I'm not anti-DRM, but I have a problem with closed DRM schemes--I'll buy DRM tracks if I can play them on any device. (Real's widely documented Harmony technology does this fairly well but with its own limitations.) I have purchased many iTunes and WMA tracks and find it deplorable that I can't play my music on all my devices. I have to burn and rip a dozen songs at a time to get them over to the other universe. I'm not saying the Napsters and the iTunes of the world are bad products; in fact, they are excellent places to browse and shop for the music that most people care about. But think twice before you purchase a track at those stores, and understand that your choice gives you far less flexibility than a plain old audio CD would. Your music will not be interoperable with a multitude of devices, and you'll have to get specific hardware or software just to play them. For many people, closed DRM nearly negates the flexibility and conveniences that digital audio brings to consumers in the first place.

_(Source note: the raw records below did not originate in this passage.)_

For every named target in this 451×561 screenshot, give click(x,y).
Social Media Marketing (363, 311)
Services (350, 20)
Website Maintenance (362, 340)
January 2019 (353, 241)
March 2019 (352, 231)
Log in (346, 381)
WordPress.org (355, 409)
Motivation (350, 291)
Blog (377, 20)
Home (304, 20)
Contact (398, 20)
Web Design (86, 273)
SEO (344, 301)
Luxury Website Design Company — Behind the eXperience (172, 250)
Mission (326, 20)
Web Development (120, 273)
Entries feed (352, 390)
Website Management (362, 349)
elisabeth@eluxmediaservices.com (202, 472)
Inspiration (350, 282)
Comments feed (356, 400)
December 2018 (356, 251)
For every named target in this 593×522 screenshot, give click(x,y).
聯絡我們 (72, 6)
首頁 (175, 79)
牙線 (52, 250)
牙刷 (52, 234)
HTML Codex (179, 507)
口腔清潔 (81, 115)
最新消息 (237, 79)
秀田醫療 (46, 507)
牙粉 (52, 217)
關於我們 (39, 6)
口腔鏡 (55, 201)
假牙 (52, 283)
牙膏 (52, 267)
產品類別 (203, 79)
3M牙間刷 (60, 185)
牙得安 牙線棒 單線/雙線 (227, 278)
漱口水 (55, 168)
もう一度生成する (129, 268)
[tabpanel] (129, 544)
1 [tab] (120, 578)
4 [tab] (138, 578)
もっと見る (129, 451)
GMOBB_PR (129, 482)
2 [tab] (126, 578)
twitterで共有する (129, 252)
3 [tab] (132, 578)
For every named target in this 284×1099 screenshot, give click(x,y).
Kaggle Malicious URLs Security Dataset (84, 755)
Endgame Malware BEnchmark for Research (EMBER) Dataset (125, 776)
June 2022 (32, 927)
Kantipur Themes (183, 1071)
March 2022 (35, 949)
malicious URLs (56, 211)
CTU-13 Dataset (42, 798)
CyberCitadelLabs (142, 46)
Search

Lots of people are fine with a closed system such as iTunes, where they'll invest hundreds of dollars in music that will play on only their next iPod. They're fine with it, that is, until they discover they can't even stream a DRM song without an AirPort Express. You can always burn your tracks and rerip them or troll the Web for DRM-destroying software. Or you can support online, indie music stores, where you can get quality DRM-free tracks without having to steal.
James Kim is a senior editor for CNET Reviews.